Quote every line of the entries from the one containing "The width and height of the screenshot is (1253, 616)." down to the end of the entries, including both ends.

======== Data for the task

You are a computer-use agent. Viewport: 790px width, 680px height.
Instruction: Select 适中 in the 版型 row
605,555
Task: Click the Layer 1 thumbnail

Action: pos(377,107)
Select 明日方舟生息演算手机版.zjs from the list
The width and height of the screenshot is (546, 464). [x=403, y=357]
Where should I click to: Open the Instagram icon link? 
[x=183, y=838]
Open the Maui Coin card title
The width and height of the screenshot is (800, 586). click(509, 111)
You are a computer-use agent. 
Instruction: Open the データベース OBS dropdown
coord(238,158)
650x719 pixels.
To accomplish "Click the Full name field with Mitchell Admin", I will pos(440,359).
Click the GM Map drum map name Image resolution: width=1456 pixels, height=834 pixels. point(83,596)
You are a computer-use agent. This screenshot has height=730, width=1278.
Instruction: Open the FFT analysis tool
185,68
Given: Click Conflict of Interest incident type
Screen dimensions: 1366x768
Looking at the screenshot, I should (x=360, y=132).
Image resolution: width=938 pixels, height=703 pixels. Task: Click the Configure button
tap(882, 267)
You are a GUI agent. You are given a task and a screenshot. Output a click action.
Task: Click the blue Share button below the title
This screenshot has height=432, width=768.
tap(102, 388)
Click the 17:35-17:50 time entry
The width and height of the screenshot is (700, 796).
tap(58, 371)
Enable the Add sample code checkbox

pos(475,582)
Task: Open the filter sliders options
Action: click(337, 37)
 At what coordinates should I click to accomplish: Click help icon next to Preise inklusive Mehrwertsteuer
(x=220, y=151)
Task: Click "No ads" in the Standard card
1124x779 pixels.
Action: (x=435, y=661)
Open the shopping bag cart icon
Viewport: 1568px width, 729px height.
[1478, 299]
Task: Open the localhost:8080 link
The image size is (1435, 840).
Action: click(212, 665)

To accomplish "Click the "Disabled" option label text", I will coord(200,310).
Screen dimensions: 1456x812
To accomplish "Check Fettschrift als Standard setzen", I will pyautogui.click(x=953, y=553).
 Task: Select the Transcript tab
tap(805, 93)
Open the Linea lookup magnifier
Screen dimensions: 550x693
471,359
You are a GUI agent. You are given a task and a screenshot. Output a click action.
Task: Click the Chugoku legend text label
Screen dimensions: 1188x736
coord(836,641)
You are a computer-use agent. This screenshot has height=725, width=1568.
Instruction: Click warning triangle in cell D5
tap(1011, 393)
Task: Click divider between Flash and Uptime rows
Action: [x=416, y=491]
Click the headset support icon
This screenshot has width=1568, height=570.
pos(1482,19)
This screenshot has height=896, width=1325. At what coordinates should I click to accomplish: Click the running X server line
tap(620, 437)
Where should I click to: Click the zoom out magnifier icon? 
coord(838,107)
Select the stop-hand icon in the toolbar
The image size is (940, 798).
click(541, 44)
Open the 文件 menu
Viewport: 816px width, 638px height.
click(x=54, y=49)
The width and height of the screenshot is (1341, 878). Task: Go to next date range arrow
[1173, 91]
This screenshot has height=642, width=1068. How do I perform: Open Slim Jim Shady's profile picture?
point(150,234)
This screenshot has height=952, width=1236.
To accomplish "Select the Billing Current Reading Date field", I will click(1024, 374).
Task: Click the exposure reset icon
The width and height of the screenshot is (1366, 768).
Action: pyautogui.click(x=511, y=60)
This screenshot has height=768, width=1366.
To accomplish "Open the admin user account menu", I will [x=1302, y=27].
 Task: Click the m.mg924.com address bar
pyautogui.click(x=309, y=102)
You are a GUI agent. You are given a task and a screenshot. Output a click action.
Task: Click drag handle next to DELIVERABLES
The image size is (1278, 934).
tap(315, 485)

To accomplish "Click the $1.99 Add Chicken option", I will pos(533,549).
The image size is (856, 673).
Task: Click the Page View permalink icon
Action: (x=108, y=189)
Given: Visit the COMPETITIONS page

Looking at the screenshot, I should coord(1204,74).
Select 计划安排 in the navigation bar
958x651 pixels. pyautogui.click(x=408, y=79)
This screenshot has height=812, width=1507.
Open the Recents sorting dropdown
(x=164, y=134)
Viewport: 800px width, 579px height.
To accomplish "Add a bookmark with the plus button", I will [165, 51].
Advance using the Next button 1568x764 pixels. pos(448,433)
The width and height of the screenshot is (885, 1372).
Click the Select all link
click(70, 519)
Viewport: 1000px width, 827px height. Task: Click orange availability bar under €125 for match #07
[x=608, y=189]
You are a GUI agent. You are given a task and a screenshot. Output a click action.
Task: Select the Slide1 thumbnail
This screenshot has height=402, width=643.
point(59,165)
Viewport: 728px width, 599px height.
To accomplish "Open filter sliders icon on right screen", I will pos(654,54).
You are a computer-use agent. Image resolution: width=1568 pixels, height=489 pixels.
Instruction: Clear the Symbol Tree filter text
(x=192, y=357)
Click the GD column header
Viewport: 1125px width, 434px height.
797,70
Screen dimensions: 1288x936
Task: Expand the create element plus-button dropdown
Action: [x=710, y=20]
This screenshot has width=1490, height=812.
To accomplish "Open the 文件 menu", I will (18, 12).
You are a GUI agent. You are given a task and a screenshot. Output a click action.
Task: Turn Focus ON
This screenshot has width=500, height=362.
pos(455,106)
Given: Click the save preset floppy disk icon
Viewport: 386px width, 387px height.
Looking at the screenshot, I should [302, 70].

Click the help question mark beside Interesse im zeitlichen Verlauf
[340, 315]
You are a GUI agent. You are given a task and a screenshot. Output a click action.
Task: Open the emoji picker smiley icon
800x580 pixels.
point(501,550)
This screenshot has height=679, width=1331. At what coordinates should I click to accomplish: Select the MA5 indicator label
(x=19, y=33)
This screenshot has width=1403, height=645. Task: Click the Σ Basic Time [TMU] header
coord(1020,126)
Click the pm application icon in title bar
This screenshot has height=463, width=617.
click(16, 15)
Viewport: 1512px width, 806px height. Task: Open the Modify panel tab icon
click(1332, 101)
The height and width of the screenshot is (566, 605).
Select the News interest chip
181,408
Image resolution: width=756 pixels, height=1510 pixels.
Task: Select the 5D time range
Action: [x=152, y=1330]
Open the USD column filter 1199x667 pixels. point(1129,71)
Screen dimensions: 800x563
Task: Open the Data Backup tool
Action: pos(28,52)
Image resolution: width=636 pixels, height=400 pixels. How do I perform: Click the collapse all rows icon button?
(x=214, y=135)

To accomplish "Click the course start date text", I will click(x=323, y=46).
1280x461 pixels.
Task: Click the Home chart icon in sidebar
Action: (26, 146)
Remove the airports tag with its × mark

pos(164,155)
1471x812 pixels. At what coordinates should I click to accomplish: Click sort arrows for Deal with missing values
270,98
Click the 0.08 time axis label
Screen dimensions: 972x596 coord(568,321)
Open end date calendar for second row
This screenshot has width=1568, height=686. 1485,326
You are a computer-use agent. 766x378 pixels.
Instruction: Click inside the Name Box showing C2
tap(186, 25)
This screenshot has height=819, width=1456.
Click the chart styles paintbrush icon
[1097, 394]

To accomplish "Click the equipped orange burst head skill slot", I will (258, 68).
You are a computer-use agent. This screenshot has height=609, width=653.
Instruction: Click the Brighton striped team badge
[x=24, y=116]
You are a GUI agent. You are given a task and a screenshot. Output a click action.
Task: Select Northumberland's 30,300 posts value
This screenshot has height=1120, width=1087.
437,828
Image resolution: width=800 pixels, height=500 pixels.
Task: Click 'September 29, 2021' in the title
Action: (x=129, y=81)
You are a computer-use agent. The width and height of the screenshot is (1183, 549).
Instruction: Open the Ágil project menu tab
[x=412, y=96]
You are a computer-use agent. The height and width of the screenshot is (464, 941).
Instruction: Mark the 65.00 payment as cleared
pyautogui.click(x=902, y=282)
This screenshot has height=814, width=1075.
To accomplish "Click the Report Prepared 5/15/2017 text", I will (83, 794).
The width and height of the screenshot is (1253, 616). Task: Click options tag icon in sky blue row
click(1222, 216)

================

◆ Answer below:
The width and height of the screenshot is (1253, 616). Task: Click options tag icon in sky blue row
click(1222, 216)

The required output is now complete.